The weakness in iron ore is far more important than Wall Street’s small gains which influenced the local futures market. Australian traders will again be watching the Chinese futures market for any further weakness today.
This latest sell-off could end the long rally in iron ore prices. Chinese speculators (who drive the market) are reacting to growing concerns that steel demand will be hit by fresh curbs on lending in real estate in China last week.
Oil prices weakened despite Sunday’s meeting of five Opec and non-Opec producers which agreed on the need to extend the current production cap past its June expiry date.
The drop puts the futures price of iron ore on the Dalain Exchange at the lowest level since January 10 and represents a fall of 17.6% from the most recent intraday high on March 16.

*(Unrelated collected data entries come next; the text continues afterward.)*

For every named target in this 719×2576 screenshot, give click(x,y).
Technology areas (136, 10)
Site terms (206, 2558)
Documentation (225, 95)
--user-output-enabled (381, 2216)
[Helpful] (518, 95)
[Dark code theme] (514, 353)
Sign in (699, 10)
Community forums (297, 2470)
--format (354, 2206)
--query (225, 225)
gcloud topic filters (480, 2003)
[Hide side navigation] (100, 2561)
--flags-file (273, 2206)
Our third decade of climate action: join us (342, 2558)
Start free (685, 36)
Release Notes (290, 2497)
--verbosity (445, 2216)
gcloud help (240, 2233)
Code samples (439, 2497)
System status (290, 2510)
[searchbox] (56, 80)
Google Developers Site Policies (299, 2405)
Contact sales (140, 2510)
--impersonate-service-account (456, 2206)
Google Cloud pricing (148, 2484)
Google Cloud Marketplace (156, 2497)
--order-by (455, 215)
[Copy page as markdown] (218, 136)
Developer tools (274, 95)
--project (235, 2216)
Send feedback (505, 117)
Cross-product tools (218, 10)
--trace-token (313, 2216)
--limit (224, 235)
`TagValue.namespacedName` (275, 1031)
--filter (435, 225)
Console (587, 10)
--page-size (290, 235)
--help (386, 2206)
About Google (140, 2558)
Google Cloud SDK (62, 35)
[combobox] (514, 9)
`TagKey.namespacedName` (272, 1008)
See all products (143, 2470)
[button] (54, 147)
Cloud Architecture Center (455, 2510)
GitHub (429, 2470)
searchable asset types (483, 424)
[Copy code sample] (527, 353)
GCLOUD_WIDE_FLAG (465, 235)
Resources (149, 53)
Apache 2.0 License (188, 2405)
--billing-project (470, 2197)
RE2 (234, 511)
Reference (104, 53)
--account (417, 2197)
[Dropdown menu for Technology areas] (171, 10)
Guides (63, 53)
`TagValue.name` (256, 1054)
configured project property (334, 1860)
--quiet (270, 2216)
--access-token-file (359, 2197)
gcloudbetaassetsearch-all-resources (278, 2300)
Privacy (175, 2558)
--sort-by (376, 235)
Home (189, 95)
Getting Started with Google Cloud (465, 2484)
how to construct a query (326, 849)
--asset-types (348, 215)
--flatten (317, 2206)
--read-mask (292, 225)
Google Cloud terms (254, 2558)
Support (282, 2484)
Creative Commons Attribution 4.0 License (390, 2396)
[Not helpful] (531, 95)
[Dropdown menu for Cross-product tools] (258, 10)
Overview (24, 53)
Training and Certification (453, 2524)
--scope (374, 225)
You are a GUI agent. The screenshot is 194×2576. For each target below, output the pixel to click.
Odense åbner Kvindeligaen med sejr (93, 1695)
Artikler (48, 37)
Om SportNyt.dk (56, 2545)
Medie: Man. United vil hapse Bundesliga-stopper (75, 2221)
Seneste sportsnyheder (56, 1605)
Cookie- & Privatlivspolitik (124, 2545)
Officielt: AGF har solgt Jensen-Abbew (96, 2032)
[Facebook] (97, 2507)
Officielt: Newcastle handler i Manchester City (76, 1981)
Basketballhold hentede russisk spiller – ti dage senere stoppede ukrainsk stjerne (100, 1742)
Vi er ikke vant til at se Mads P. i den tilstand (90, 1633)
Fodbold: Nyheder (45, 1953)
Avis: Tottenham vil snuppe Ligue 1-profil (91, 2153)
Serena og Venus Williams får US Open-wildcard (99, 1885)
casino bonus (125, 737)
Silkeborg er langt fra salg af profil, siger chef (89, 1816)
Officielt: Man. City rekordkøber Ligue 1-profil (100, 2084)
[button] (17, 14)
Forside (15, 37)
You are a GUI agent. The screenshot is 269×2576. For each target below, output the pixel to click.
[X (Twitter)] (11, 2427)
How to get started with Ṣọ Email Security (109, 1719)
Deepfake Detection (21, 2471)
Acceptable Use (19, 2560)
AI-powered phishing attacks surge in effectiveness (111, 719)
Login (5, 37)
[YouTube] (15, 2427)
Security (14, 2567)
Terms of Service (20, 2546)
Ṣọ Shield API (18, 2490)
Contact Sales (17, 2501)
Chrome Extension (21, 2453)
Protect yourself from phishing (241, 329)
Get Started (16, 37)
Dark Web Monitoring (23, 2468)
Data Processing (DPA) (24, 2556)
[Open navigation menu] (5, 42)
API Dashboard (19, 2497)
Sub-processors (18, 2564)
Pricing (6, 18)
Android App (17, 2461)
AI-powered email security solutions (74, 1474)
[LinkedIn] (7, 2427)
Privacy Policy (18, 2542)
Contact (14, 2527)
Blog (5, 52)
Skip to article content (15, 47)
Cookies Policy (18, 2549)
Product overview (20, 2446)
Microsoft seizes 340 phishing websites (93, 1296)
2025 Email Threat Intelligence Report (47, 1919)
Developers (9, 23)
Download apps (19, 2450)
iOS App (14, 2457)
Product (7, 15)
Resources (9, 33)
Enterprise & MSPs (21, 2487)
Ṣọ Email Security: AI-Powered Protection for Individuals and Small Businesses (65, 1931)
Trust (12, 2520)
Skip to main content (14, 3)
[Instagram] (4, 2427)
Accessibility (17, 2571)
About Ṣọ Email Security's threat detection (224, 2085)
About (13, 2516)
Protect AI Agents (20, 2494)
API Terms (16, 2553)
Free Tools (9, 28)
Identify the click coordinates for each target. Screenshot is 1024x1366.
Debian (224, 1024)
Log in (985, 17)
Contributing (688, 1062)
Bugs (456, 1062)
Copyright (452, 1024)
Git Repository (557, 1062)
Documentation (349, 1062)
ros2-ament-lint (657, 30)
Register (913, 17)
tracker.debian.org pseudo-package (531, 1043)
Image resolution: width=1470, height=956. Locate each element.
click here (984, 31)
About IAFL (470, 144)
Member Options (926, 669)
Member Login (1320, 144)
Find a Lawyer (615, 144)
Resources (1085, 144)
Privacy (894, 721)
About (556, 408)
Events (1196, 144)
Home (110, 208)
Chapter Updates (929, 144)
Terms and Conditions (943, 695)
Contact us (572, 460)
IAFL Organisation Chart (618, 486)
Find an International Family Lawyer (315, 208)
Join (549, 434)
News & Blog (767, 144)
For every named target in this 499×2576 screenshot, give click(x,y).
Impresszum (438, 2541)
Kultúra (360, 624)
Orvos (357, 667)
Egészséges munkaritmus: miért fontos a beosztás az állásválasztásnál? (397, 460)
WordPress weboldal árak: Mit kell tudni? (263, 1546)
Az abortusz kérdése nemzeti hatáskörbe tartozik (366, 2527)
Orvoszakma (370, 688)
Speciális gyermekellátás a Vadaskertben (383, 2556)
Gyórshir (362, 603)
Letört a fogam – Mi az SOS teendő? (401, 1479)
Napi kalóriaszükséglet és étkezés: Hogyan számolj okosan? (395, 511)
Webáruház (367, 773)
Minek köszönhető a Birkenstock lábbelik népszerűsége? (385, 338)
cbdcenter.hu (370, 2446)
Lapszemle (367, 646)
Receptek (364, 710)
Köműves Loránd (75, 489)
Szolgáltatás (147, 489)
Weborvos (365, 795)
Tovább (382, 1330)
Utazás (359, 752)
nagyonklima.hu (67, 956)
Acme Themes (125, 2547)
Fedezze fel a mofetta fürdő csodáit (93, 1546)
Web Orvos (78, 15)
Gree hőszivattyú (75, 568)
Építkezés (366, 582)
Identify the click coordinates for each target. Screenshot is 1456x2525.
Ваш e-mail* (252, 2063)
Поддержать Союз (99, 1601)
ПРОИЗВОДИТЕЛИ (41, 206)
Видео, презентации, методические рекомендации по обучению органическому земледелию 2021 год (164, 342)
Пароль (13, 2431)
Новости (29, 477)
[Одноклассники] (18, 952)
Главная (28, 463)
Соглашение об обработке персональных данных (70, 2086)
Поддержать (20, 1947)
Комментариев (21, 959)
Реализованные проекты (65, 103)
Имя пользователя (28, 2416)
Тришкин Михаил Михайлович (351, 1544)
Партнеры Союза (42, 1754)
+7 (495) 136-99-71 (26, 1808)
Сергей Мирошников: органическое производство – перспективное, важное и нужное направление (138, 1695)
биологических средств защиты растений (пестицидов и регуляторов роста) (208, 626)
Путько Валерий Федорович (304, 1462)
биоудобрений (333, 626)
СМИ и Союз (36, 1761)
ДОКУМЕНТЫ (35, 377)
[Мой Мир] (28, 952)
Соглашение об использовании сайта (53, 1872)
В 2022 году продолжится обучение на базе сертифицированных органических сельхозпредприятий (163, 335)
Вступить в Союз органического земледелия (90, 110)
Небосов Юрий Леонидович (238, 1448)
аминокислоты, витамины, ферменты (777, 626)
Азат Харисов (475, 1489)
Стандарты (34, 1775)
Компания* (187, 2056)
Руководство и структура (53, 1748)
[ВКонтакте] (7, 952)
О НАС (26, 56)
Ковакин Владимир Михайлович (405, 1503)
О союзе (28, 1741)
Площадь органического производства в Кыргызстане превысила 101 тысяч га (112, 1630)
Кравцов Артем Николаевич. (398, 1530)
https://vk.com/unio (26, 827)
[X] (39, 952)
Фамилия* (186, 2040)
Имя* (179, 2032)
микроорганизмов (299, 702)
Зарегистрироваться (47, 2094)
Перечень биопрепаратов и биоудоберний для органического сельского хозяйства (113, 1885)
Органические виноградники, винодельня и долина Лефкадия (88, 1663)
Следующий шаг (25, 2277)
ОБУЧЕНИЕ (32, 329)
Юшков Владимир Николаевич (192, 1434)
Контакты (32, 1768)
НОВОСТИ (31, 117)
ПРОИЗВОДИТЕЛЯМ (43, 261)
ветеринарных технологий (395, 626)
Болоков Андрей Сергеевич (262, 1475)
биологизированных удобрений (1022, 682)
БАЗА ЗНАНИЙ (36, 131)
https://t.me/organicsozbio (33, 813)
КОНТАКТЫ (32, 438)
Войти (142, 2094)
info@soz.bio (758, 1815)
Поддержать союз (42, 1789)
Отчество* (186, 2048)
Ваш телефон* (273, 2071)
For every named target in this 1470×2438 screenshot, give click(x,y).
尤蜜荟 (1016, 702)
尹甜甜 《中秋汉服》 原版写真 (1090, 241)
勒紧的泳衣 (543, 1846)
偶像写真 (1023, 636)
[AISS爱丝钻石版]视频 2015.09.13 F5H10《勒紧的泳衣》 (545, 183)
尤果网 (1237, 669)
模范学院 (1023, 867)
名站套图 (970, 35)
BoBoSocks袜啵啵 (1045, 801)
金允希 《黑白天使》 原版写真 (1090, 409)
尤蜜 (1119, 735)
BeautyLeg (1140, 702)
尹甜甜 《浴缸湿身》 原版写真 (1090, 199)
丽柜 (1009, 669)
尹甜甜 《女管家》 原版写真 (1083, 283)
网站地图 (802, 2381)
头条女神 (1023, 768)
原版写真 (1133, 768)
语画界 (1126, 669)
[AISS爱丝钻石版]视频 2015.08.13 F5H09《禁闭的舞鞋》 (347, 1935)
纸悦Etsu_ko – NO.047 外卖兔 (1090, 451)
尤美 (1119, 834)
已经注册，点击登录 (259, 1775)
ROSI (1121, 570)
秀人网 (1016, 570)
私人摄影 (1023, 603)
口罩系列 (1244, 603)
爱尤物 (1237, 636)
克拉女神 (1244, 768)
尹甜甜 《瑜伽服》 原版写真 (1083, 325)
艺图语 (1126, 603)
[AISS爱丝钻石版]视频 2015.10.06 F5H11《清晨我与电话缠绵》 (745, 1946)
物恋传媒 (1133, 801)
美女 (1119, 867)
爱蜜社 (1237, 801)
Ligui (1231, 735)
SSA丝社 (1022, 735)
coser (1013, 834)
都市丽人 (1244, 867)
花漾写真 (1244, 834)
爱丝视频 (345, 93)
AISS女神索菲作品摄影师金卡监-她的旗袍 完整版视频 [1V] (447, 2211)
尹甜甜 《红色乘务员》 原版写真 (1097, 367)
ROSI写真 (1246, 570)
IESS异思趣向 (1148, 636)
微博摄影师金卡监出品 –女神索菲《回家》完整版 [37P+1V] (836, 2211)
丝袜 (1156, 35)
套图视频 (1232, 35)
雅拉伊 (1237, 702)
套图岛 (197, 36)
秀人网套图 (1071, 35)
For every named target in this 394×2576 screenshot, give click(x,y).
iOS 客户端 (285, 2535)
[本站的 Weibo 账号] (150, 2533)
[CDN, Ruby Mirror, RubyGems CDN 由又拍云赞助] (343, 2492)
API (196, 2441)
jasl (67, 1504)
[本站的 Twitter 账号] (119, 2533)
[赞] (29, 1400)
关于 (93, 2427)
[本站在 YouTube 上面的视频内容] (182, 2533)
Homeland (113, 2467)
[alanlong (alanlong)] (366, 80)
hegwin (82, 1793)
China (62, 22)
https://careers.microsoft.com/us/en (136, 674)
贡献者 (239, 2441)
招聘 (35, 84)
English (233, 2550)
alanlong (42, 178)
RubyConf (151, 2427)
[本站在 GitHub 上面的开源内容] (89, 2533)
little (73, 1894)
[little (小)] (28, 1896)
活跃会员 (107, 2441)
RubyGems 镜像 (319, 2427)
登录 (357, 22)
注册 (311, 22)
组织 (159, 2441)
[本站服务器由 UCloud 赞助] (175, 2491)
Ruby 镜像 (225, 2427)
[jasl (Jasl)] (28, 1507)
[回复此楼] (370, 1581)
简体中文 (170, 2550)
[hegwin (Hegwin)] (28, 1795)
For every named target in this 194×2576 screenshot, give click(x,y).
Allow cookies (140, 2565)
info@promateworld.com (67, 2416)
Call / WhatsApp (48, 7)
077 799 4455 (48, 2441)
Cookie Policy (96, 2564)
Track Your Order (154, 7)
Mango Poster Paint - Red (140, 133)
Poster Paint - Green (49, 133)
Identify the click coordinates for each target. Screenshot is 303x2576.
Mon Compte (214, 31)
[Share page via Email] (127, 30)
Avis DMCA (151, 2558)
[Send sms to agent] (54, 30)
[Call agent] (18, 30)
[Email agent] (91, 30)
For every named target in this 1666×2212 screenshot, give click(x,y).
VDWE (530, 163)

The fall comes after iron ore inventories at China’s ports rose for the second week running – and at a faster pace – to a record 132.5 million tons, according to figures published on Friday by Shanghai Steelhome, a steel market data platform. Other hard commodities were faring badly in China on Monday as well: Shanghai copper futures were down 1.8% and futures in Dalian for coking coal, used in steel making, fell 3.8%. Thermal coal futures fell half a per cent.
In New York May West Texas Intermediate crude 0.5%, to settle at $US47.73 a barrel—giving up nearly all of the 0.6% rise it saw last Friday. In London May Brent crude futures lost 0.1%, to $US50.75 a barrel.
On Friday US crude futures oil rose 0.5%, while Brent gained 0.5%, but each saw weekly losses of 1.7% and 1.9%, respectively.
Five representatives of countries that signed up to the Organization of the Petroleum Exporting Countries output agreement—K uwait, Algeria, Venezuela and non-OPEC nations Russia and Oman—met in Kuwait on Sunday to review the current levels of compliance.
OPEC officials urged an extension of the production cap that is due to expire in June. The compliance committee will meet again in late April to recommend to the cartel whether cuts need to be extended another six months.
Comex April gold futures in New York were up more than 1% at over $US1,260 an ounce, its highest since mid November. Gold eased a touch to end up $US7.20, or 0.6%, to settle at $1,255.70 an ounce.
May silver also gained 36 cents, or 2%, to $18.108 an ounce. Comex copper was little changed at $US2.632 a pound.